Marc Lemire (born 1975) is a Canadian white nationalist. He has worked closely with Paul Fromm, and was the webmaster of the Hamilton, Ontario-based Freedom-Site which he began in 1996. Formerly of Toronto and more recently living in Hamilton, Lemire was the last president of the Heritage Front organization from January 1, 2001, until the organization folded around 2005. He was employed as a network analyst in the IT department of the City of Hamilton, Ontario, from around 2005 until 2019, when he agreed to resign.

==Early career==
In 1997, Lemire ran for school trustee in Toronto Public School Ward P17, but lost after receiving only 2,503 votes (or 12% of the total). In the mid-1990s he was a Canadian Armed Forces reservist. In their 1997 Annual Audit of Antisemitic Incidents. B'nai Brith Canada wrote, "Marc Lemire, webmaster of the Freedom-Site that hosts the websites of several of Canada’s most virulent antisemitic organizations such as the Heritage Front, The Canadian Patriots Network and the Citizens for Foreign Aid Reform". In 1998, the Canadian Broadcasting Corporation called The Canadian Patriots Network a "hate website".

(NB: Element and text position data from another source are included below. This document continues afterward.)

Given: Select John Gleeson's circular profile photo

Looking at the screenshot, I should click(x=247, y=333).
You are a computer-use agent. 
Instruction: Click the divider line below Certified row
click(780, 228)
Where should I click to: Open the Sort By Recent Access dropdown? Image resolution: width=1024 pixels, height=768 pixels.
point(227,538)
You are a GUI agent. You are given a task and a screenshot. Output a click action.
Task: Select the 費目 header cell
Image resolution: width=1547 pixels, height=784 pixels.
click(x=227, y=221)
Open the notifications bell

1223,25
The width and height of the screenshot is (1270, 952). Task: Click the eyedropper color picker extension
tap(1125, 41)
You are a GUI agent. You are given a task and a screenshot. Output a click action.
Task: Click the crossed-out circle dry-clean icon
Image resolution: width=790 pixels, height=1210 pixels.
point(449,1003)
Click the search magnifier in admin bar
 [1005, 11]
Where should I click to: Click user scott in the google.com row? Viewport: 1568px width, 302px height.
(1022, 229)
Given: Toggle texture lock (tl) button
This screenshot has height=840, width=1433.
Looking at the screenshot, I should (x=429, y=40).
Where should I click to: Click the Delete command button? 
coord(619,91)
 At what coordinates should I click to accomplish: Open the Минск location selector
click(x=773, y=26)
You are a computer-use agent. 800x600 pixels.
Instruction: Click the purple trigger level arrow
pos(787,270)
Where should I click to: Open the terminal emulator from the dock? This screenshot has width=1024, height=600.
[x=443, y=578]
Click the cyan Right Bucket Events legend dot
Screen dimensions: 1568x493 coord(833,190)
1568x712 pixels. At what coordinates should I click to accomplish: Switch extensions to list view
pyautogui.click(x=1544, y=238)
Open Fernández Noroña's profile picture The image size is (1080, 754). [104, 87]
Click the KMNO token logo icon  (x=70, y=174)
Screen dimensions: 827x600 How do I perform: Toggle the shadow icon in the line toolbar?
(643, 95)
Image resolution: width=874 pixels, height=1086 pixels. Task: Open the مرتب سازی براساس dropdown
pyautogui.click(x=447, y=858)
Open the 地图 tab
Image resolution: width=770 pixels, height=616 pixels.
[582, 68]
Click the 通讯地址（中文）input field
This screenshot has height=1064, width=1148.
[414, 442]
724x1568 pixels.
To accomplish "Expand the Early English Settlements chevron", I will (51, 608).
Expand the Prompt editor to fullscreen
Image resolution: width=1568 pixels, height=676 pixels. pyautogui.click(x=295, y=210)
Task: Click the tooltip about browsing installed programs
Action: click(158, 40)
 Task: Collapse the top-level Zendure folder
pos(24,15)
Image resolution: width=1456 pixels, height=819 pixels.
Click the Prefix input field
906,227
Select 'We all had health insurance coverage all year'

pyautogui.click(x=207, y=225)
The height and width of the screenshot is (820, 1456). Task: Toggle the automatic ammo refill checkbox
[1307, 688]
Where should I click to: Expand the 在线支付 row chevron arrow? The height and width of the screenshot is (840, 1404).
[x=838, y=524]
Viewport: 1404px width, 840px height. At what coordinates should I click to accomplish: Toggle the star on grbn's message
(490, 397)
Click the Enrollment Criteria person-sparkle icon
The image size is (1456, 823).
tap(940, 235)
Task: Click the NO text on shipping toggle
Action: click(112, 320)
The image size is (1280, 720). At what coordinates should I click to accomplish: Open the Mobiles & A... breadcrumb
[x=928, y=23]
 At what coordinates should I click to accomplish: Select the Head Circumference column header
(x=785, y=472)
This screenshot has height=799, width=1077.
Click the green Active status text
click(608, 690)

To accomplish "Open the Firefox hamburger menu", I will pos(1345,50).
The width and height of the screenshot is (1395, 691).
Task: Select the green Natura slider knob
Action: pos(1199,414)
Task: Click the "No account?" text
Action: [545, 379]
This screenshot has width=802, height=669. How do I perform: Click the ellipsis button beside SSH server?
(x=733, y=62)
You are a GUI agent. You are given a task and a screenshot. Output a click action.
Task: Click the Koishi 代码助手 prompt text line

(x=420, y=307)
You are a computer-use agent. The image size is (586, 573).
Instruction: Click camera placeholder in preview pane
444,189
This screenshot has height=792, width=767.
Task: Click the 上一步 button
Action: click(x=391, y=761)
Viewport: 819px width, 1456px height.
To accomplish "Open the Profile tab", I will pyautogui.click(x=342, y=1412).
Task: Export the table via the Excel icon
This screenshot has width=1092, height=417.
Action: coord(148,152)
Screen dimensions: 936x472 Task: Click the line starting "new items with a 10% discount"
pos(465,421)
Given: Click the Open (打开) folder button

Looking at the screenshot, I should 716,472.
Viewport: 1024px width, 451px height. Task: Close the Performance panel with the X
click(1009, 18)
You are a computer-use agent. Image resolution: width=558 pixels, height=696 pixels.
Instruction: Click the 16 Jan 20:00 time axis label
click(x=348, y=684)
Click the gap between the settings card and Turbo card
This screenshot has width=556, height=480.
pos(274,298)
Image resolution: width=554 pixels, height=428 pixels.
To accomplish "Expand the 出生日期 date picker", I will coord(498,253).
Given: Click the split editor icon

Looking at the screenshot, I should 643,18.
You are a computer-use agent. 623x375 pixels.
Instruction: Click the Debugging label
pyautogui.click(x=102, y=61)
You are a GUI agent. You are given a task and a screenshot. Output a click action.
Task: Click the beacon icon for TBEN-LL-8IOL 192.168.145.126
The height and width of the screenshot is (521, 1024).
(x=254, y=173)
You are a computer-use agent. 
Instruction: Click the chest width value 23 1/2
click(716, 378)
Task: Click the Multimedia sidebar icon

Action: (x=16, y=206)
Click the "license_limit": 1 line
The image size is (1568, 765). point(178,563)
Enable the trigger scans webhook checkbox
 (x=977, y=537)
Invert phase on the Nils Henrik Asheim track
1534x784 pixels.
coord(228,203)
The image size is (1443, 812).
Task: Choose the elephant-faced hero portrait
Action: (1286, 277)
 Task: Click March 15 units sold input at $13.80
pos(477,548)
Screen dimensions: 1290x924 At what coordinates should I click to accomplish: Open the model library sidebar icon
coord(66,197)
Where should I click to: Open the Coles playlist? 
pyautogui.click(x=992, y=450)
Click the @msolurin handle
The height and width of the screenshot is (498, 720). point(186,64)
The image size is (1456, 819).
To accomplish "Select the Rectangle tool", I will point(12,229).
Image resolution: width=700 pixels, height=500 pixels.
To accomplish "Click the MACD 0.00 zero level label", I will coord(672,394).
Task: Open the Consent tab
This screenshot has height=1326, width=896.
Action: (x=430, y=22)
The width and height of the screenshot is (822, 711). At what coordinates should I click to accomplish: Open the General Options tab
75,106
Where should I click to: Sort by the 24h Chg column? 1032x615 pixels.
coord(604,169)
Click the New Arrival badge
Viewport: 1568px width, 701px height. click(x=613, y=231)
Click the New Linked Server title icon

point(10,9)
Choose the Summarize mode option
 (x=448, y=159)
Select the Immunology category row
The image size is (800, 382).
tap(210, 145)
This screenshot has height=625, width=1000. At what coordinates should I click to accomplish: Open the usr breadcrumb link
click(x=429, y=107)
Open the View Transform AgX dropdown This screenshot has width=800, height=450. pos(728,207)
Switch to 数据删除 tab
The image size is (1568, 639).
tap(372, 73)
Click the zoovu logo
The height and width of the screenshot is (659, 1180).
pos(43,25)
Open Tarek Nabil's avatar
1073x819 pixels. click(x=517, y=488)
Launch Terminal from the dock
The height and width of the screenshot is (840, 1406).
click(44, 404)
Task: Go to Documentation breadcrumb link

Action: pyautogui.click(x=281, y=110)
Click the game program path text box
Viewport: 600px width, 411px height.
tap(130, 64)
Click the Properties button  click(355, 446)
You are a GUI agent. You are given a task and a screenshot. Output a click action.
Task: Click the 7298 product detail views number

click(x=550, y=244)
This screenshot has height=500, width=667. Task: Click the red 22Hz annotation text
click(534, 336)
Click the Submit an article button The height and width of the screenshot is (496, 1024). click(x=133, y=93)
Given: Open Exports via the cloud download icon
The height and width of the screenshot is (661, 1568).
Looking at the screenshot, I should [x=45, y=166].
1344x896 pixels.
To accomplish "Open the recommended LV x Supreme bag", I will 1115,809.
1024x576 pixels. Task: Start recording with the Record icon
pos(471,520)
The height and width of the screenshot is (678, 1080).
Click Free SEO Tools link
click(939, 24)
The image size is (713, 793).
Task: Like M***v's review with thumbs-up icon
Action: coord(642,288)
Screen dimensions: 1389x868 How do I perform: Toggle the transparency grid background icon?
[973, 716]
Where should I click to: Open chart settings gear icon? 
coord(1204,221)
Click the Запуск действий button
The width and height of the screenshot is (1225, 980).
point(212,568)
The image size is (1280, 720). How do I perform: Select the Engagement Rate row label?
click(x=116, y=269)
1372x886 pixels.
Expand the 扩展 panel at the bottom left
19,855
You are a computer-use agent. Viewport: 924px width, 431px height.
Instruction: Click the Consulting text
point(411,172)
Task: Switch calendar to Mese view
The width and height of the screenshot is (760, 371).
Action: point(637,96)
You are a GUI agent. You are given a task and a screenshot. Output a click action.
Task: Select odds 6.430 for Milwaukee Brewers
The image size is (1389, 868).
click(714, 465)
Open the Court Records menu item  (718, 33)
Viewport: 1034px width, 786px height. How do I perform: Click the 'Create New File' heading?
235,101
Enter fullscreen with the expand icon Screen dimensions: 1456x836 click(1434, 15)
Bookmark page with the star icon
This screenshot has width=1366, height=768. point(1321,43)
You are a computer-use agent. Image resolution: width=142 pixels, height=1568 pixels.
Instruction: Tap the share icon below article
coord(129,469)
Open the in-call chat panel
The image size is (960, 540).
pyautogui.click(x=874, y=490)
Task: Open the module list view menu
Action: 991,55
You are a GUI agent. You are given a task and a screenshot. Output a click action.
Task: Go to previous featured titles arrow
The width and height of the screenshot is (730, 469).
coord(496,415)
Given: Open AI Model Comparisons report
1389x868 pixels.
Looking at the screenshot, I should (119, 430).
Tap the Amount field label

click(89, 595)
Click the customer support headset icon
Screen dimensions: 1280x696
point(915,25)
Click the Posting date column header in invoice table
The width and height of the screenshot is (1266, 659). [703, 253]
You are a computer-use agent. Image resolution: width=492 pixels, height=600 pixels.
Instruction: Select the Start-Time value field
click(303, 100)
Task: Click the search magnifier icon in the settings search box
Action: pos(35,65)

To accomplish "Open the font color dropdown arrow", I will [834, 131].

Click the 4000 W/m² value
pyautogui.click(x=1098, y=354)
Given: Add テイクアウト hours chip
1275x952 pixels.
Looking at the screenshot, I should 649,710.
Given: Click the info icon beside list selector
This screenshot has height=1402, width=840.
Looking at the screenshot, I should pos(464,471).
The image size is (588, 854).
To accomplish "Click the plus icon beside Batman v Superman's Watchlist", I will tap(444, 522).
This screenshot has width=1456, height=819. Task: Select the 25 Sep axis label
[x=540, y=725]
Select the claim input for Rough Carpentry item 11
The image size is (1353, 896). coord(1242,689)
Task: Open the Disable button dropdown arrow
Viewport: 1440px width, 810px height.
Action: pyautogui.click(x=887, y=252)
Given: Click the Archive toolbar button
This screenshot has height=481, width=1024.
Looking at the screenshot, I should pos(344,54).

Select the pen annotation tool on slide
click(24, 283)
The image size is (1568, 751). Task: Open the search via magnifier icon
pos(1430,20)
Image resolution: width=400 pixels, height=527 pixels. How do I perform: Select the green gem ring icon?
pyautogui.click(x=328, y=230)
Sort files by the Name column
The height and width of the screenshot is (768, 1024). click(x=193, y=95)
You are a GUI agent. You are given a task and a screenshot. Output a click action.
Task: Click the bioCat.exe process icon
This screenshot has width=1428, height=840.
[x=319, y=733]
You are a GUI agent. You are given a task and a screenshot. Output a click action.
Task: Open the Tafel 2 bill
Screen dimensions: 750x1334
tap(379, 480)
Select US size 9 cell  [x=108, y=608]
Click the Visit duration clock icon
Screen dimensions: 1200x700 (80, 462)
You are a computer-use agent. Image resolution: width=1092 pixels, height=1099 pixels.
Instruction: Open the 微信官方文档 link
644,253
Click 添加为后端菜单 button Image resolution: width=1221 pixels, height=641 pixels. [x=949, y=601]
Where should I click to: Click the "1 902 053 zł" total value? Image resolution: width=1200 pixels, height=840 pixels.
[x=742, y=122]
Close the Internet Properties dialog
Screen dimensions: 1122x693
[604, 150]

Lemire's involvement with Wolfgang Droege and the neo-Nazi Heritage Front group began while he was a teenager in the early 1990s. When the Heritage Front fell into crisis around 1993, he attempted independent projects on the far right, such as his Canadian Patriots Network before embarking in his online activities. He resumed his activity with the Heritage Front within a few years, and according to the Heritage Front website, Lemire helped organize a Heritage Front flyer campaign in 2001. The flyers were titled in part Immigration can kill you, and claimed that there was a connection between immigration and an outbreak of tuberculosis.

Lemire was briefly a member of the Canadian Alliance, a mainstream conservative Canadian party — along with several other far-right figures, such as Paul Fromm, Doug Christie and Doug Collins — until late 2000 when, according to The Report newsmagazine, they were all expelled from the party.

==Legal and human rights issues==
In August 2006, a Canadian Human Rights Tribunal found that postings by Craig Harrison on the Freedom-Site forum (an interactive message forum on Lemire's website) contained violations of Section 13 of the Canadian Human Rights Act. No liability was found against Lemire, although the Tribunal did issue a decision that "compelled" Lemire to provide evidence during the hearing. A total of eight people in Canada viewed the material.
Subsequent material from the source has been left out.